Ein entsprechender Satz könnte lauten: Trotz einer Verwarnung durch die Schiedsrichterin ging Leonie weiter mit großem Elan in die Zweikämpfe. Wie die Suchsprache AQL (‚ANNIS Query Language‘) benutzt wird, ist in den Hilfeseiten beschrieben, die in ANNIS integriert sind. Einführende Hinweise für den Start finden sich auch auf der Homepage zu diesem Buch (unter www.narr-studienbuecher.de), wo auch die URL einer öffentlich nutzbaren ANNIS-Installation angegeben ist, mit der das Potsdamer Kommentarkorpus bearbeitet werden kann.
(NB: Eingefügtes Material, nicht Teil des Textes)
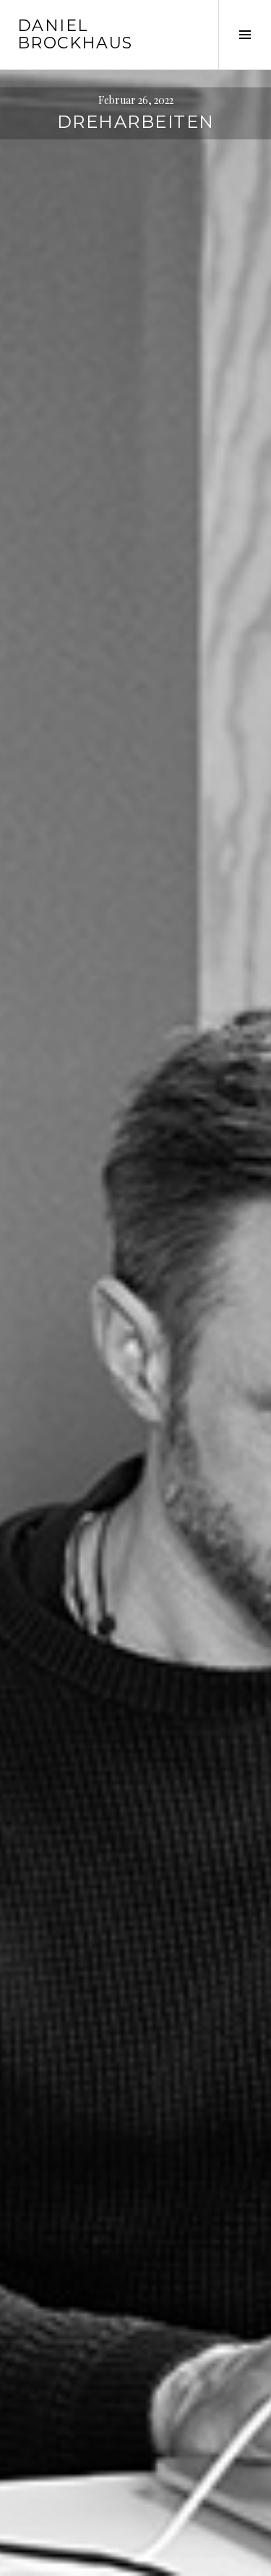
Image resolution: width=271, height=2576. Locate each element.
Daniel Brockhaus (74, 34)
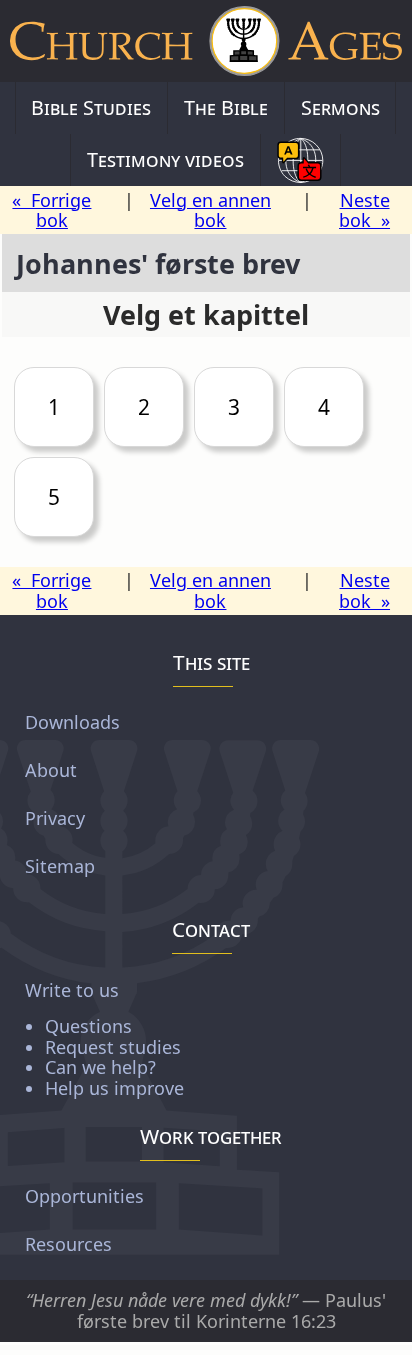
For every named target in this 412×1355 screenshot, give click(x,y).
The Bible (226, 107)
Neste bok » (364, 210)
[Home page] (206, 41)
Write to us (104, 1038)
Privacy (55, 818)
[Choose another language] (300, 160)
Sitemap (60, 866)
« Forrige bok (51, 210)
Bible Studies (91, 107)
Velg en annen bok (210, 210)
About (51, 770)
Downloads (72, 722)
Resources (68, 1244)
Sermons (340, 107)
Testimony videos (165, 159)
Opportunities (84, 1196)
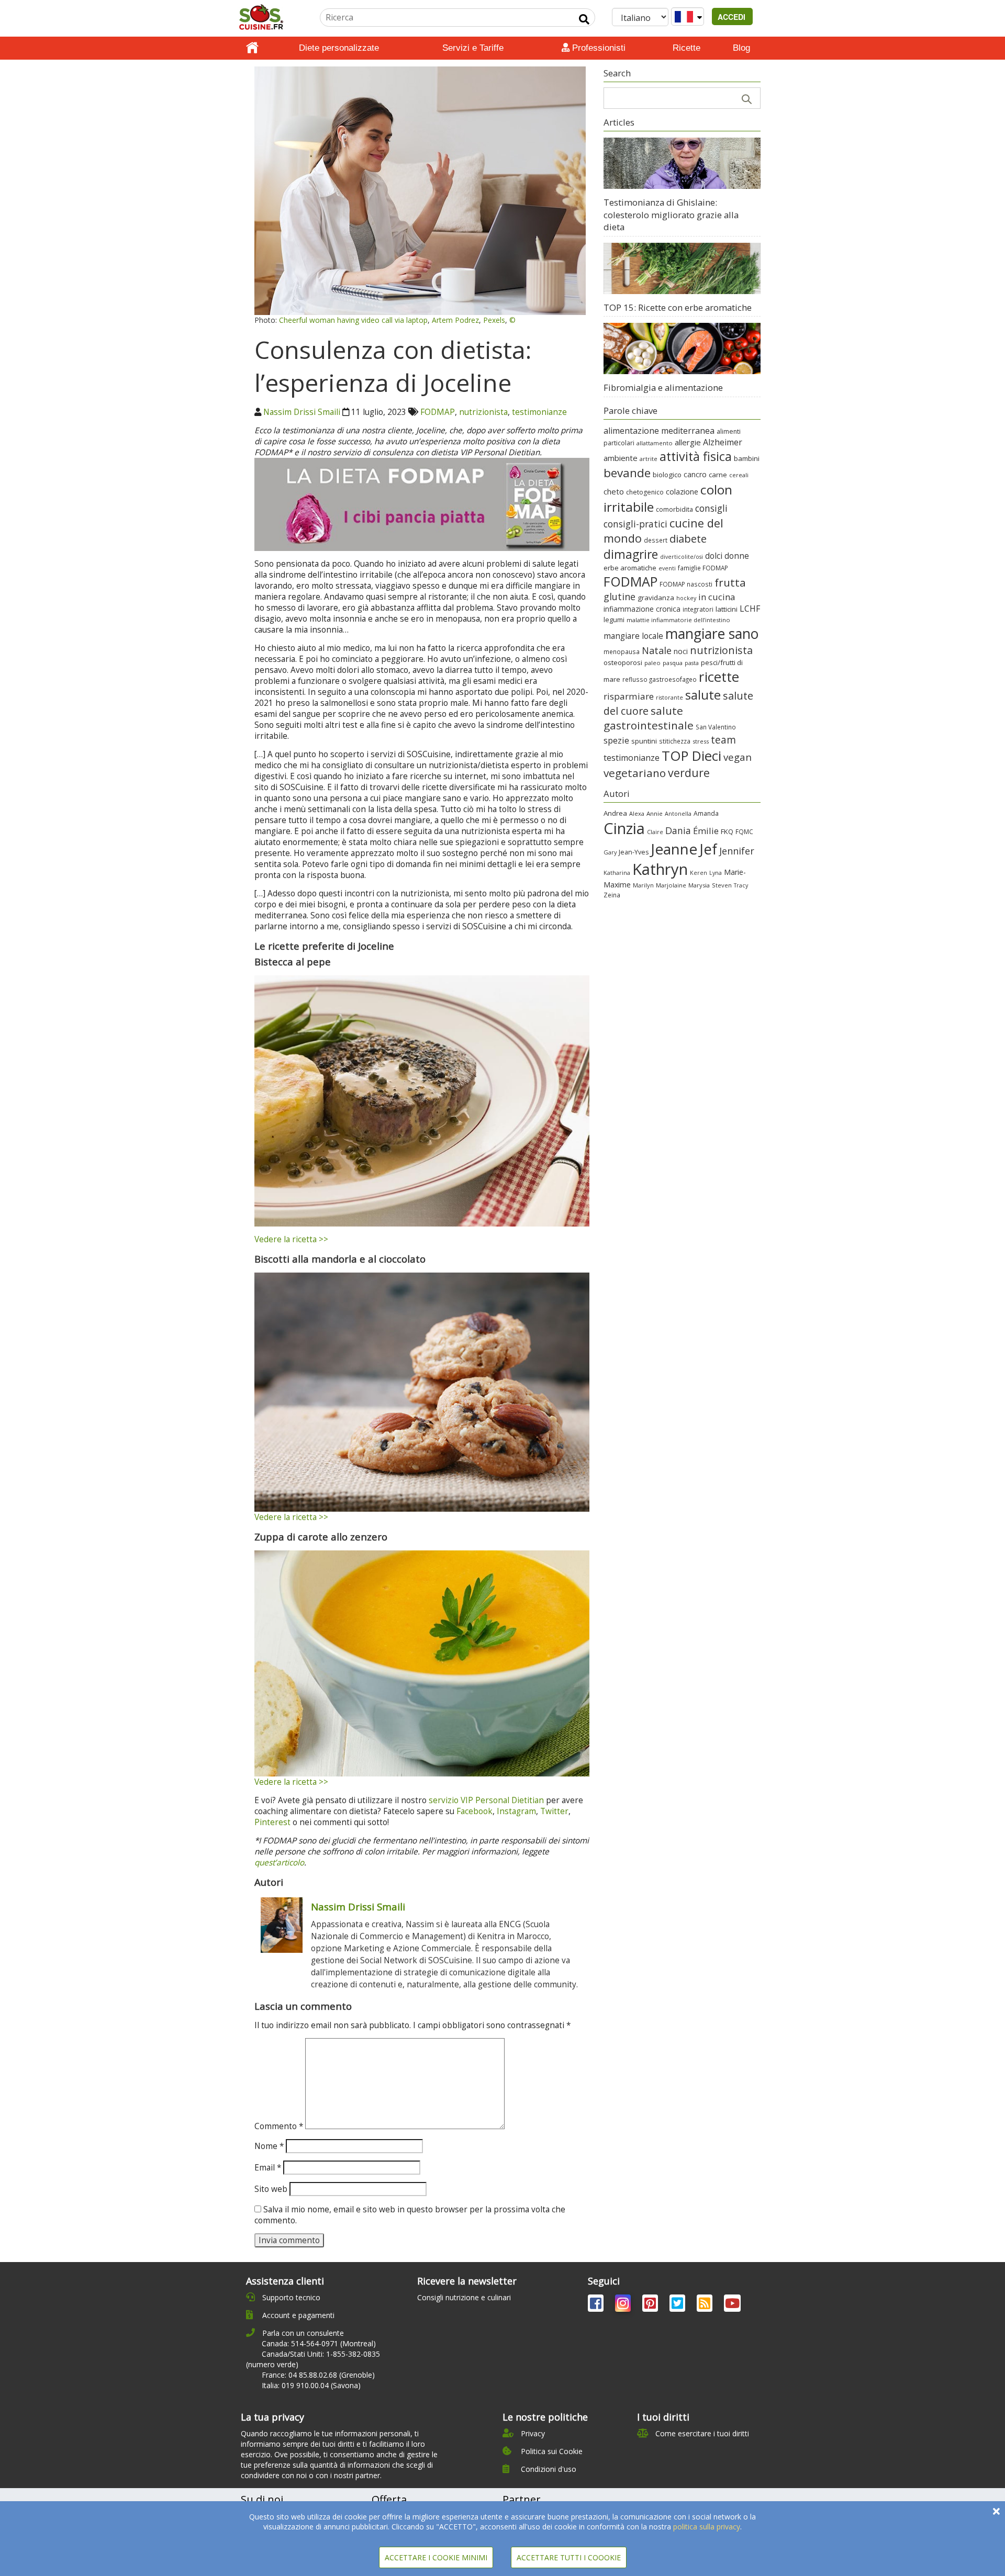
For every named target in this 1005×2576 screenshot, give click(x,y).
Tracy (741, 885)
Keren (698, 872)
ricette (719, 676)
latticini (727, 609)
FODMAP (437, 412)
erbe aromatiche (630, 567)
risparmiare (629, 696)
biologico (667, 474)
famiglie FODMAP (703, 568)
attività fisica (696, 456)
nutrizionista (483, 412)
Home (252, 48)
1.3 Das Potsdamer Kommentarkorpus
In der Entstehungszeit von ANNIS wurde auch das ‚Potsdamer Kommentarkorpus‘ (PCC) als exemplarisches Korpus für die Mehrebenen-Annotation entwickelt (Stede, 2004). Es besteht aus 174 Texten aus der Märkischen Allgemeinen Zeitung (MAZ), die ursprünglich auf den Ebenen Satzsyntax, nomnale Koreferenz und Rhetorische Struktur annotiert wurden. In der aktuellen Version PCC 2.01 (Stede u. Neumann, 2014) sind Konnektoren und ihre Argumente hinzugekommen. Die der Annotation zugrunde liegenden Richtlinien sind in dem online frei zugänglichen Band (Stede, 2016a) zusammengefasst. Alle Texte stammen von den Kommentarseiten der MAZ aus den frühen 00er Jahren und sind etwa 12–14 Sätze lang. Das PCC ist in ANNIS3 online verfügbar und kann für Korpusabfragen zu den meisten der in Teil II des Buches diskutierten Annotationsebenen verwendet werden. Eine ausführlichere Darstellung der Hintergründe des Korpus und der zugrunde liegenden Design-Entscheidungen beim PCC findet sich in (Stede, 2016b).
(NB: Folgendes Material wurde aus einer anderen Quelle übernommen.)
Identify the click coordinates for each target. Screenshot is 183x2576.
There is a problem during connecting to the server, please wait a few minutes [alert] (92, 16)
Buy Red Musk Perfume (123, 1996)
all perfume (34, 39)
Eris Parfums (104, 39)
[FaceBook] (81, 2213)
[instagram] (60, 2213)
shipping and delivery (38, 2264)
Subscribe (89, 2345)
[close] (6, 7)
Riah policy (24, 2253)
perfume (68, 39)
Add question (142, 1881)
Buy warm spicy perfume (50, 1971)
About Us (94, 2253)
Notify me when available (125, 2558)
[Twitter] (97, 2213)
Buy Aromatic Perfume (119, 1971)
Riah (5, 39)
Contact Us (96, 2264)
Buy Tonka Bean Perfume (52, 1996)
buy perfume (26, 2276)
1.4 Übersicht über das Buch
Der Teil I ‚Einführung und Grundbegriffe‘ wird im folgenden Kapitel mit einer Diskussion der Schlüsselbegriffe Kohäsion und Kohärenz fortgesetzt, die üblicherweise als die zentralen Merkmale der Textualität verstanden werden. Anschließend stellen wir Konzeptionen zu den miteinander verwandten Begriffen Textfunktion, Textsorte und Texttyp vor und betonen hier auch die wichtige Rolle von Korpora für den Erkenntnisgewinn (Kap. 3).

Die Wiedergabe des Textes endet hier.